_Excerpted passage:_
********

Tadesse further teaches: wherein nodes with activation values between the highest activation value and the lowest activation value have scaling factors between the highest scaling factor and the lowest scaling factor ([0084] e.g., “The sort function 842 sorts the normalized scores”; [0086] e.g., “a value corresponding to a maximum F-score”; [0082] e.g., “defining minimum and maximum scale factors”;  [0007] e.g., “Deep learning architectures, such as deep belief networks and deep convolutional networks, are layered neural networks architectures in which the output of a first layer of neurons becomes an input to a second layer of neurons, the output of a second layer of neurons becomes and input to a third layer of neurons, and so on.” Examiner note: the examiner maps “neurons” in Tadesse to “a set of nodes” in the application and “values” in Tadesse to “activation values” in the application.)).
	However, Tadesse in view of Swift does not explicitly teach: wherein the plurality of the nodes are ranked from a highest activation value to a lowest activation value, the node having the highest activation value being assigned lowest rank, and the node having the lowest activation value being assigned highest rank.

********

_Data for locating visible targets:_
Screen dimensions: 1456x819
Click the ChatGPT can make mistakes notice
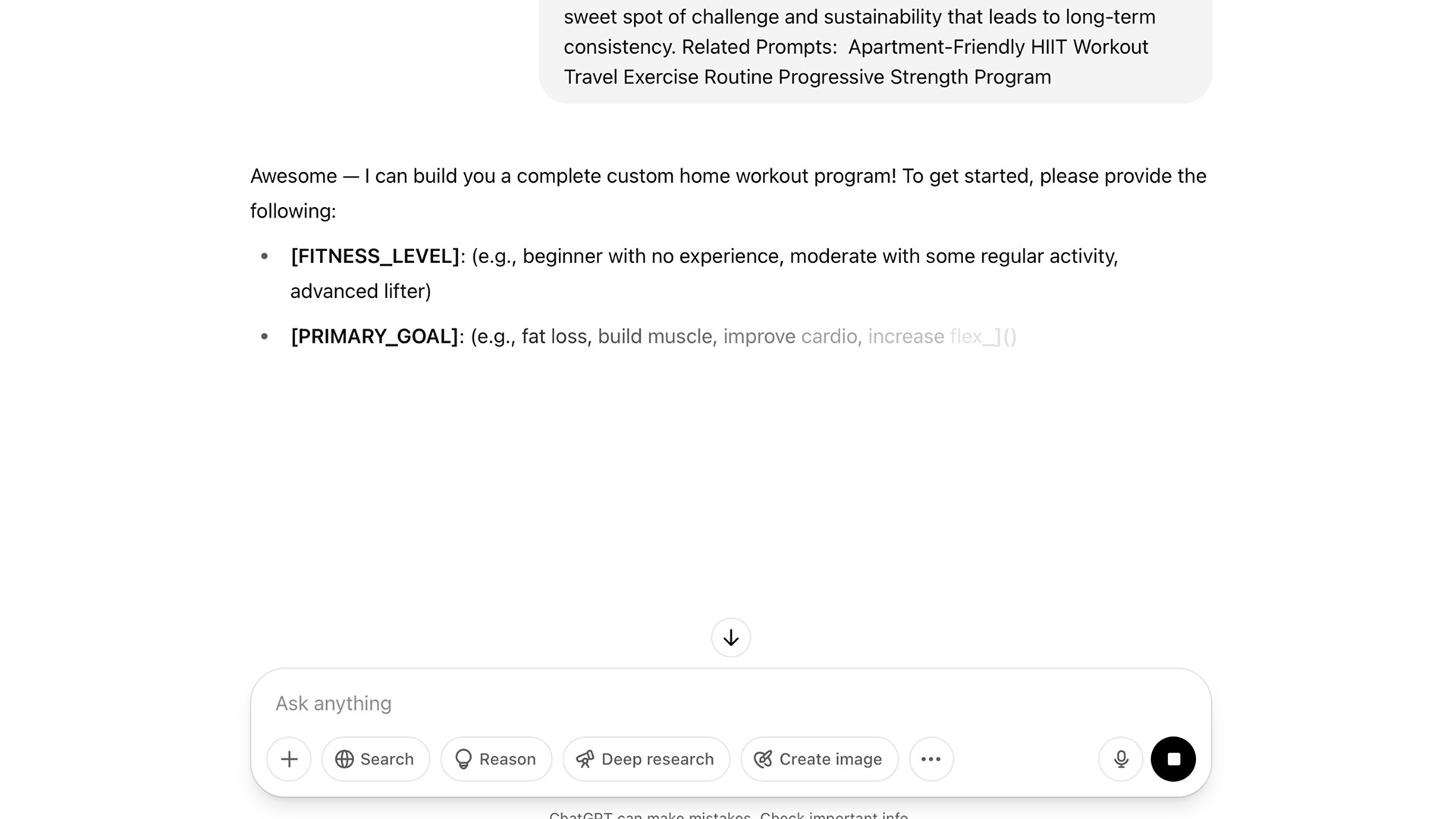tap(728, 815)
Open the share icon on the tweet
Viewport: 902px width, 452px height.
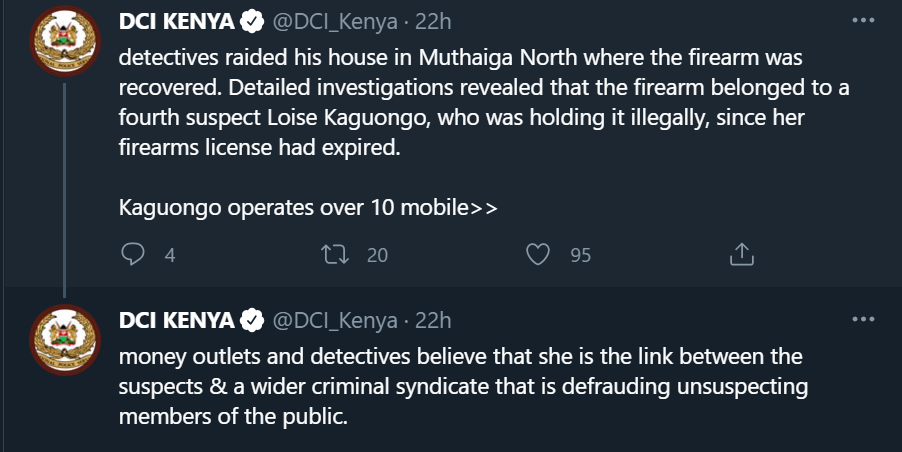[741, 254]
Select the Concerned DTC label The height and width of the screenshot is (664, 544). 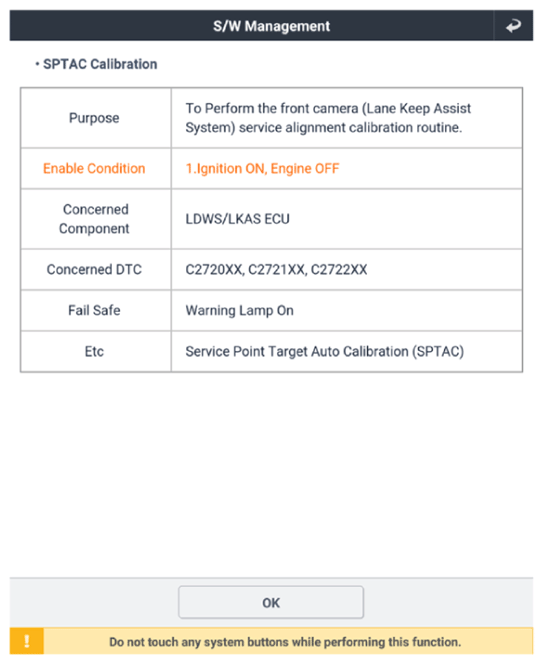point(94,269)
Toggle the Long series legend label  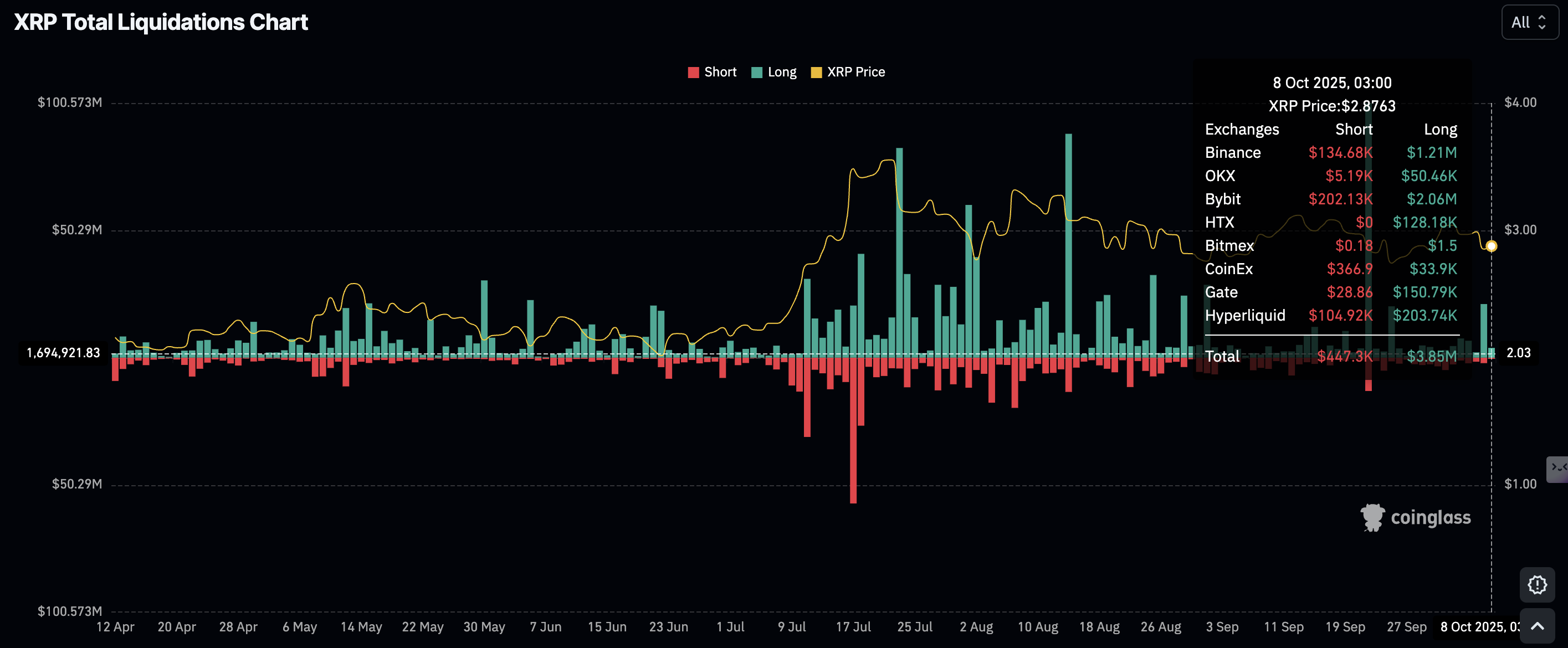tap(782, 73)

********

_Challenges:_
**a.** Based on the patent examination excerpt above, do these statements agree with it? (i) The examiner treats "neurons" in Tadesse as corresponding to "a set of nodes" in the application. (ii) Tadesse in view of Swift explicitly teaches ranking the nodes from a highest activation value to a lowest activation value. (iii) Paragraph [0082] is cited for defining minimum and maximum scale factors. Answer yes or no for each, and quote the words from the excerpt that settle it.
**b.** List every bracketed paragraph number from Tadesse that the patent examination excerpt cites, in the order they appear.

_Answer set:_
**a.**
(i) Yes: "the examiner maps “neurons” in Tadesse to “a set of nodes” in the application"
(ii) No: "However, Tadesse in view of Swift does not explicitly teach: wherein the plurality of the nodes are ranked from a highest activation value to a lowest activation value"
(iii) Yes: "[0082] e.g., “defining minimum and maximum scale factors”"

**b.** [0084], [0086], [0082], [0007]